Tally the lines below that contain "window" and reply with only the tally.
[DATA FOR REVIEW — start]
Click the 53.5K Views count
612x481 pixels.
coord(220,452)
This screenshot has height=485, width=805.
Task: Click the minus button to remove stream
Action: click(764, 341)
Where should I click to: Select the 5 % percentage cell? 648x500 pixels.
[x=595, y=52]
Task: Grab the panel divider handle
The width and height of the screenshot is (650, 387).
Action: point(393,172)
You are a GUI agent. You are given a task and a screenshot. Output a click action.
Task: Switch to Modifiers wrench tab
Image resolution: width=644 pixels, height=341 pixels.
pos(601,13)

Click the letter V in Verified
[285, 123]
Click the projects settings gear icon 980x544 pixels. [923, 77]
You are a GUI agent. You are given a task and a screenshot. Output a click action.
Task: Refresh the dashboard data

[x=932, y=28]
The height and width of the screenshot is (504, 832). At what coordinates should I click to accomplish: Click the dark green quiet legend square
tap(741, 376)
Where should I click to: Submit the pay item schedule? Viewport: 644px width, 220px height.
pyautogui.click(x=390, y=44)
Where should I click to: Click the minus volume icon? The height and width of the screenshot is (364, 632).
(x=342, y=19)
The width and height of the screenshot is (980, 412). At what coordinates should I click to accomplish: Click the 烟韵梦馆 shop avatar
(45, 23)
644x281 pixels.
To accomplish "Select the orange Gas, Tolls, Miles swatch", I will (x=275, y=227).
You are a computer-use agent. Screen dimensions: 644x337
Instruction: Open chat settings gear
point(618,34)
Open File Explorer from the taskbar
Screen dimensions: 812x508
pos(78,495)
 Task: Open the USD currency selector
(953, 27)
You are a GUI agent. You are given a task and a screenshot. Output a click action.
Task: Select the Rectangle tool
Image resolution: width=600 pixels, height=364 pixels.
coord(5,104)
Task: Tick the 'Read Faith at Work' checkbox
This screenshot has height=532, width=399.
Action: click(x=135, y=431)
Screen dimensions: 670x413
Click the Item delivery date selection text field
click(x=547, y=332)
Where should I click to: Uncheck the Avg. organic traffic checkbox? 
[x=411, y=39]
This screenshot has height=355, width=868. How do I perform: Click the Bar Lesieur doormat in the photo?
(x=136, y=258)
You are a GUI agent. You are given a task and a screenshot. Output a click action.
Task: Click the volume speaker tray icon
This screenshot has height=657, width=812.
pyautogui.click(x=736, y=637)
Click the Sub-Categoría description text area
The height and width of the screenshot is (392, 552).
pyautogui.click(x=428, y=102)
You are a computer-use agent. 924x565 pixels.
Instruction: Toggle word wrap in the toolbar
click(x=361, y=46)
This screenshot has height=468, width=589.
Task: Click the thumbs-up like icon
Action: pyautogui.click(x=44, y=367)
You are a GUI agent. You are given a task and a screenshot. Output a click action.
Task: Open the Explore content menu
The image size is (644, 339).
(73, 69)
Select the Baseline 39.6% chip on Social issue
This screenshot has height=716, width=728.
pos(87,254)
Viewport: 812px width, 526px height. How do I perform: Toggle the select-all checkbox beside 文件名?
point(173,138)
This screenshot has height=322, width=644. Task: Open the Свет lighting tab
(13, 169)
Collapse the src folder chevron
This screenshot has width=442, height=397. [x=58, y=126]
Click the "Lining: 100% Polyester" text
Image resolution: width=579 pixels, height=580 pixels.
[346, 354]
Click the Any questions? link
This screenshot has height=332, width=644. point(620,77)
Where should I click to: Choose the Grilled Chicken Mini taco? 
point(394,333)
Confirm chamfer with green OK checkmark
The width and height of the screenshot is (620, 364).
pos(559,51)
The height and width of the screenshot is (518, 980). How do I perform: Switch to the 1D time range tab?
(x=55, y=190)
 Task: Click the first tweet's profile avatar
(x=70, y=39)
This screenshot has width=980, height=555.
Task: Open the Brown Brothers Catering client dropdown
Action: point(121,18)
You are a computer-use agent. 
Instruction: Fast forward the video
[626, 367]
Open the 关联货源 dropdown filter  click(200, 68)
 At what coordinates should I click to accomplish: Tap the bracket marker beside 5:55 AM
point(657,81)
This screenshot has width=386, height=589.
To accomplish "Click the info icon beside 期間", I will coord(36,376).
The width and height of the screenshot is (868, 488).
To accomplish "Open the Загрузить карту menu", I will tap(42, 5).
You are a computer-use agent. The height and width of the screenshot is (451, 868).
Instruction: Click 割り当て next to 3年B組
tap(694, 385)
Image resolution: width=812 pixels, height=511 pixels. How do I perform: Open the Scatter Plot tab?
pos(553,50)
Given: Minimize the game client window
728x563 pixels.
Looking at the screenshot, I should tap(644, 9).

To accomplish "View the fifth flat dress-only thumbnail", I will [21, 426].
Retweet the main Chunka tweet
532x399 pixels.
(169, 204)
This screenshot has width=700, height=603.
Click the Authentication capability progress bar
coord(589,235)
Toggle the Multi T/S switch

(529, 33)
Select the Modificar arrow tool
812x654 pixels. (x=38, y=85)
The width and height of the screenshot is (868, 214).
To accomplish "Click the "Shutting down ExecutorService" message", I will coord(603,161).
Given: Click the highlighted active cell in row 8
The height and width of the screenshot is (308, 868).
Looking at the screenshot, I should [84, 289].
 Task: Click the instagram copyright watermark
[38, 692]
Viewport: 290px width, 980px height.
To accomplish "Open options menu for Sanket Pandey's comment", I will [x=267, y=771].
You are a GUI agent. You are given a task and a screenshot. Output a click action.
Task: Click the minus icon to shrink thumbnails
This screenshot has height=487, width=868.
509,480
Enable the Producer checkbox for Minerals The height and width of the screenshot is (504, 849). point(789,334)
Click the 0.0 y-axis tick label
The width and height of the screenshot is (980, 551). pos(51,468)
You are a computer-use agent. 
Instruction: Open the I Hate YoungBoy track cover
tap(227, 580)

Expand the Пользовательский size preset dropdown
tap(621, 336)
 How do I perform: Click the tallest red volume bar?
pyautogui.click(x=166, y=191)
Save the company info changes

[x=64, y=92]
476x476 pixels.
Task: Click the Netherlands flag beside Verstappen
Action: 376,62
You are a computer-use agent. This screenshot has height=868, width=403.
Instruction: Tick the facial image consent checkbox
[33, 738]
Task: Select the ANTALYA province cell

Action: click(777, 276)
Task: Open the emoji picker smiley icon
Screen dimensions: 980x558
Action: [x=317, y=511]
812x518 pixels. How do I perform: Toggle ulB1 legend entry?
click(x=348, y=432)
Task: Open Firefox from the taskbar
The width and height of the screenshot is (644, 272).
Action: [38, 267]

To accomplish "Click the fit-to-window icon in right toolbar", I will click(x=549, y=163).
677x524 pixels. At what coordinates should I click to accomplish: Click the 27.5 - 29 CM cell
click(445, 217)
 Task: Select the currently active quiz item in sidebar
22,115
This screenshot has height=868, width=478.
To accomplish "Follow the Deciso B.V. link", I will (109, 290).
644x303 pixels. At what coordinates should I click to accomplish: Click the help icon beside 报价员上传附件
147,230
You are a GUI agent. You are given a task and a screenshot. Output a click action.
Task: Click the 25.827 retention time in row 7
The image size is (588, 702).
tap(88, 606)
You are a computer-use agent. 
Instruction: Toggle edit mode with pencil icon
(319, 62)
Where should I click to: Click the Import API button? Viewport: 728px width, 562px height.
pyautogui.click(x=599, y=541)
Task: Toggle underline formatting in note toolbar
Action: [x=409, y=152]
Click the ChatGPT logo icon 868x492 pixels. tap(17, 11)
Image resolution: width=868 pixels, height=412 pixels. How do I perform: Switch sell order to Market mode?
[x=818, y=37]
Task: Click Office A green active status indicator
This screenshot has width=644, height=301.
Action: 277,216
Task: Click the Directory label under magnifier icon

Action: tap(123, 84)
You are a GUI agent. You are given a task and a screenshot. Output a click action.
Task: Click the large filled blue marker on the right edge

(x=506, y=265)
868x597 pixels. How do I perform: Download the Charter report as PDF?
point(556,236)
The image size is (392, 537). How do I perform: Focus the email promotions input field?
[DATA FOR REVIEW — finish]
■ COMPLETED EXERCISE:
2